Each five degree increment may then be correlated with the change in an otherwise translucent zone to an opaque zone, roughly depicting a decrease in liquid level in the thermometer as generally and comparatively depicted in FIGS. 7-12. Notably, in FIGS. 8-12, the white coloration 22 is successively masking the red coloration 37 thereby effecting a liquid level drop via color change(s). This masking features may be noted in the via hatch markings depicting red coloration 37 in solid lines being masked by white coloration 22, which masked red coloration appears in broken lines behind white coloration 22.
In other words, each 5 degree Celsius change results in the visual effect of successive liquid level drops within the mercury-type thermometer until the container becomes ice temperature and all the translucent portions of the thermometer became opaque and white 22, depicting a thermometer at minimized temperature and thereby indicating a cold beverage container at optimal drinking temperature.

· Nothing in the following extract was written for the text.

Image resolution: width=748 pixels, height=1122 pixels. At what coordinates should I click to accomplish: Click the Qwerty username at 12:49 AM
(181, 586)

The circular star version of the dynamic visual temperature indicator or temperature indicating arrangement 70 as generally depicted in FIGS. 13-17 could conceivably comprise a number of concentric heat zones (dynamically colored) as at 71, 72, 73, and 74, ranging from zone 71 at the center of the circular star depiction to zone 74 at the outermost radius of the circular star depiction. As may be seen from a comparative inspection of FIGS. 13 and 18, FIG. 13 depicts a fully orange star and FIG. 18 depicts a fully yellow star. FIGS. 14-17 depict a star in various stages intermediate fully orange to fully yellow.
In this last regard, it is contemplated that the dynamically colored thermochromic ink (for example, red colored thermochromic ink or pigment) can be may be used in combination with some other pigment (for example, statically colored yellow ink or pigment) to produce an orange color when fully cool and a yellow color when translucent. In other words, when used in combination with some base pigment of a first color, the thermochromic color alters the color of the base color when opaque and reveals the base color when translucent, thereby producing a color change between the color of the base pigment and the color of the pigment combined with the color of the non-leuco form of the leuco dye.
If the star in FIG. 13 is at 20° Celsius, and all red colored thermochromic inks of each dynamic zone 71-74 are opaque at that temperature but mixed with a yellow base color or pigment, the resulting star will appear yellow. If the star in FIG. 14 is at 30° Celsius and the red colored thermochromic ink of dynamic zone 74 is translucent at that temperature, the base color, namely yellow, is revealed, thereby visually effecting a temperature increase.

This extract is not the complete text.